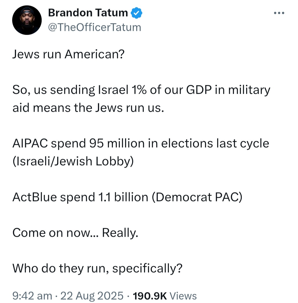The image size is (298, 303).
Task: Click the 22 Aug 2025 date
Action: pos(92,296)
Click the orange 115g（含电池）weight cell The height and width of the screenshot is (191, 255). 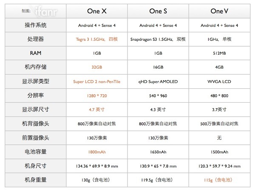tap(219, 180)
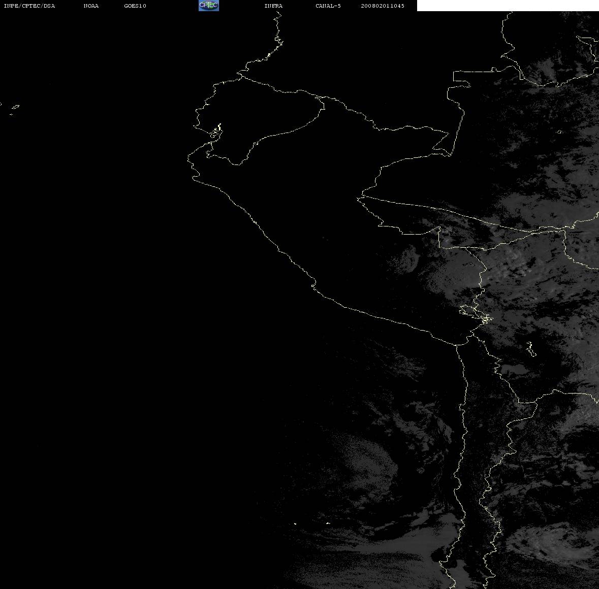599x589 pixels.
Task: Click the INFRA channel type label
Action: click(x=273, y=6)
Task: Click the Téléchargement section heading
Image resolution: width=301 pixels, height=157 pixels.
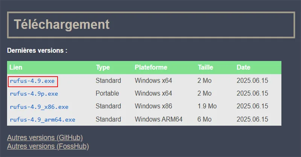Action: [62, 24]
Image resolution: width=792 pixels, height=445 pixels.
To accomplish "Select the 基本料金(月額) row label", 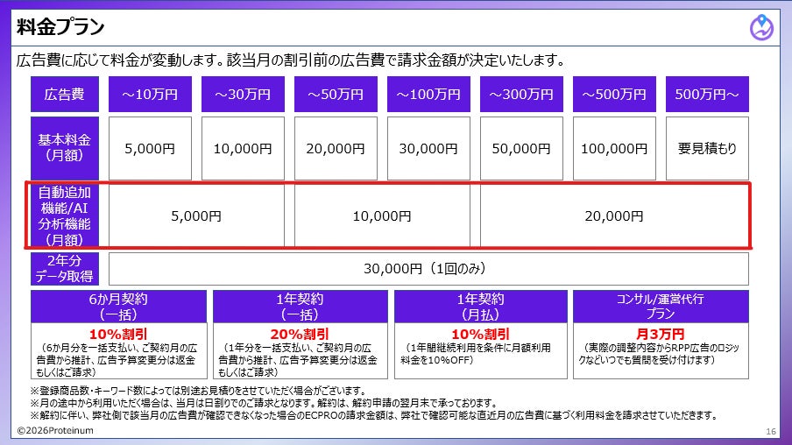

◇ ◇ ◇ ◇ ◇

[The problem]
Copy out, without any pictures, the lines of the records above from the one containing "Image resolution: width=792" through the final line, both ends included.

[Your response]
Image resolution: width=792 pixels, height=445 pixels.
To accomplish "Select the 基本料金(月額) row label", 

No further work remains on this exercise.